■ Stated task
Locate each line in the records that contains the string "field" and copy those lines.

■ Recorded data
• • • •

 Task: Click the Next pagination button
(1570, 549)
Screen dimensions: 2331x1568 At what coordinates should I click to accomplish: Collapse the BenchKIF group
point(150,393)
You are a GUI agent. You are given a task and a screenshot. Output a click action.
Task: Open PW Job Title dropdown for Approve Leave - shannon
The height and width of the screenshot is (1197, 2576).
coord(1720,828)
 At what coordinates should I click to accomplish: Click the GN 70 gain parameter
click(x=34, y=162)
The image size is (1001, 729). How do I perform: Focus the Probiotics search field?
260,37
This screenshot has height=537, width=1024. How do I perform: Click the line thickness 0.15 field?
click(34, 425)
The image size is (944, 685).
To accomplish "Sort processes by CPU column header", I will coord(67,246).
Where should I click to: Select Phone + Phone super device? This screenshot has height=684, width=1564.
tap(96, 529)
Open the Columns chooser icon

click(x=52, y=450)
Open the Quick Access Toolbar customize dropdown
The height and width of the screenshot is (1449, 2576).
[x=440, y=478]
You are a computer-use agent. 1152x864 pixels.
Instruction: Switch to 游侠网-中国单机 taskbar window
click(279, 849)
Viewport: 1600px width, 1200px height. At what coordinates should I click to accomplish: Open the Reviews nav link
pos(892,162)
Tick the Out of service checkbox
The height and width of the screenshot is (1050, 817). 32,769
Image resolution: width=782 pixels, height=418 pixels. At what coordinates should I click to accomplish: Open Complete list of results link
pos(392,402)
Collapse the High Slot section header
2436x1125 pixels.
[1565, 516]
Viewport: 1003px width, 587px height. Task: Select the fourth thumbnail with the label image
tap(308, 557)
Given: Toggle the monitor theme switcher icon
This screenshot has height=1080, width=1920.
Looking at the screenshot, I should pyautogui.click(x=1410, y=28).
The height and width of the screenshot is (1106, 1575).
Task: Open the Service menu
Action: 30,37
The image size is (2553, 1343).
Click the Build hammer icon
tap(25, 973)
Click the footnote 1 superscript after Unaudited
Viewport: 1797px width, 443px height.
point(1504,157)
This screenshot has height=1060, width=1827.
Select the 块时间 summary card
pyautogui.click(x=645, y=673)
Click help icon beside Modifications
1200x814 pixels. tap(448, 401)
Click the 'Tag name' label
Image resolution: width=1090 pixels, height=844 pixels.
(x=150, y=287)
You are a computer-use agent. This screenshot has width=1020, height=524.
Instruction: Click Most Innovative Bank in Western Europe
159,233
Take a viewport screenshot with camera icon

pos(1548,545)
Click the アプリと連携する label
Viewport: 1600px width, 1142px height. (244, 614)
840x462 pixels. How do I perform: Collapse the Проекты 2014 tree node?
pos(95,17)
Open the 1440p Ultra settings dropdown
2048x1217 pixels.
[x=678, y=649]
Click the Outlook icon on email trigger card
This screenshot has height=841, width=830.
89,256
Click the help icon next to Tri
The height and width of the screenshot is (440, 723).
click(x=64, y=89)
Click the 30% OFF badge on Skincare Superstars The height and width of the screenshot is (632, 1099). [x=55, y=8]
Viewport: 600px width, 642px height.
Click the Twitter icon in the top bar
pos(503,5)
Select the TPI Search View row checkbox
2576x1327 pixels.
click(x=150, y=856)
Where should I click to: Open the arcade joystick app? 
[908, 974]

• • • •

■ Exercise solution
The image size is (1001, 729). How do I perform: Focus the Probiotics search field?
This screenshot has height=537, width=1024. How do I perform: Click the line thickness 0.15 field?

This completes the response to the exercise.